JOSEPH CHATWOOD

ARCHITECT, ENGINEER, BUILDING AND LAND SURVEYOR


This is how Joseph Chattwood was described in his entry in the Bury Directory Advertiser and the question posed by Joan Merrill when we started our correspondence into the history of the Chattwood Family was, how did he become an architect in the 1840-50's? The story that gradually unfolded was one that would not make you disagree with the remarks of Mr. George Milner in a speech at the Manchester Literary Club's Christmas supper in 1905 in which he referred to Joseph as a "remarkable man".

Joseph was born in Edenfield, Lancashire, the youngest son of Edward and Hannah Chatwood on December 12th 1820 and was christened in the Edenfield Parish Church on the 25th of February 1821. A very good report on his life after this was in the "Bury Times" of the 19th November 1875 on his death in Southport the previous day. His father was a wheelwright in the village and educational facilities were few but by the age of eight he could read the New Testament "fairly" and for two years after this he attended the National School, leaving at ten. For several years he assisted his father in the workshop and ,eventually joined his eldest brother, Samuel, who had taken over the business of blacksmith and wheelwright of Mr James Livesey in Heap Bridge.

All during this period he spent his spare time studying, constantly covering every available board in the shop with figures and problems. By great perseverance, added to a naturally gifted brain, he formed a resolution to become a teacher and obtained a post as a teacher at Greenbooth near Rochdale, which was not densely populated, had only one mill and where his largest number of pupils was only 60.

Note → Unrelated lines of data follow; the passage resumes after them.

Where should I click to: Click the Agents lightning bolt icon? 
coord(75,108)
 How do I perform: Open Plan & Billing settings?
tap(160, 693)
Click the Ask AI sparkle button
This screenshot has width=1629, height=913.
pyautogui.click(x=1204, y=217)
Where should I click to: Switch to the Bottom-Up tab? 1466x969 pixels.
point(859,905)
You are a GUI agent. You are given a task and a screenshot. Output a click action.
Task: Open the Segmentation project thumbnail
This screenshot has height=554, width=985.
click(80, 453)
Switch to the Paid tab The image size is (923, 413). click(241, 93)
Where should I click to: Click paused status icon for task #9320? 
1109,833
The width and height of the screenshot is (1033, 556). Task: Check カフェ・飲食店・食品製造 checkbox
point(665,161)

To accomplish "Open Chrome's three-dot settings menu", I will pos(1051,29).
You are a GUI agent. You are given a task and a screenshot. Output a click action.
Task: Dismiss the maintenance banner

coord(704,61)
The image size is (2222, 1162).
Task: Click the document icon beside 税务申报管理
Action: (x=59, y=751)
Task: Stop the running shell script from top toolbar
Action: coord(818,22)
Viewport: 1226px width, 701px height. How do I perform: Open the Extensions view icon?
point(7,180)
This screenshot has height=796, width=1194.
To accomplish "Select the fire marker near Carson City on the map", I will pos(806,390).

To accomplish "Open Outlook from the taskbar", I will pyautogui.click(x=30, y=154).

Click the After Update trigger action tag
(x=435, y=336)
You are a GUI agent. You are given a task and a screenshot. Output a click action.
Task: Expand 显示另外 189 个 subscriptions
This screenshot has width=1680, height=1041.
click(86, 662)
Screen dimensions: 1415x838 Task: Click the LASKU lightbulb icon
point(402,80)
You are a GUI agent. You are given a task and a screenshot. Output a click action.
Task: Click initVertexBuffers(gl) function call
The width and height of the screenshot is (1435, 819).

After a little over 12 months here he decided he couldn't make enough money so he left the school and commenced to lecture on Natural Philosophy in various towns in Lancashire, Yorkshire and Derbyshire. During this time he started a public discussion with a man who went under the pseudonym " Parallax " on the rotundity of the Earth, at the Old Mechanics Institute Bury. This led to an occasion on the beach at Blackpool when the matter was to be settled by setting up posts with rings on the top, all at the same height and over a long distance, the idea being that if the earth was flat, as Parallax said , then you would be able to see from one end of the rings to the other. When it was all set up by Joseph and his friends Parallax failed to turn up and was not heard of in Lancashire for a long time.

After lecturing for some time Joseph returned to education , this time as an assistant master at a large school at Crowle in Lincolnshire, a post he held until 1844 when he met a Mr. Hull from Northampton who was an architect and Joseph joined him as assistant until towards the end of 1846 . Joseph now returned to Bury where he worked with the surveying staff of the East Lancashire Railway, then just opened, until 1849 when he set up in Union Square Bury as an Architect, Civil Engineer and Surveyor on his own account.

Brunswick New Chapel- Joseph Chattwood Architect 1862

His leisure hours were devoted to literary pursuits and he contributed to Bury Observer and other periodicals. At this time plans were afoot to build an Athenaeum in Bury and a Committee was set up to bring this about. In the minutes of April 9th 1850 there is a minute that Mr Joseph Chattwood be one of the committee. From then until the building was completed and handed over to the trustees on the 13th December 1852 he attended at least 74 meetings, missing very few and from the minutes of the period taking a very active part in the proceedings.

He was not the architect because he was not in business when the Architect for the project was appointed but it is obvious that his knowledge proved very useful. He called the attention of the building committee to the need for proper ventilation of the basement and ground floors and on another occasion he moved that a letter be sent to the Architect, Sydney Smirke, to insist that work be speeded up as the work was not progressing fast enough.

He seemed to be involved in many ways, from being on a committee to invite notables, including Charles Dickens, to the laying of the foundation stone, to collecting subscriptions, being on a committee to organise an exhibition and bazaar.

On the 26th October he was appointed to the Board and it is a pity that minutes from the end of 1852 to 1863 are missing because these may have shown whether the Bury Literary Club he was reported as having started in 1859 was true since there are no written records that this was so in the Bury Library Local History section.

There is no doubt however that he was a founder member and the first President of the Manchester Literary Club founded in 1862. He held this position until 1873 when his health (he had been subject to rheumatism for a long time) and professional work made it impossible to continue. For by this time his knowledge of geology, political and commercial economy and other sciences enabled him to become an arbitrator, probably in regard to the railways being built at this time. He took his assistant into partnership because of the work involved in this work.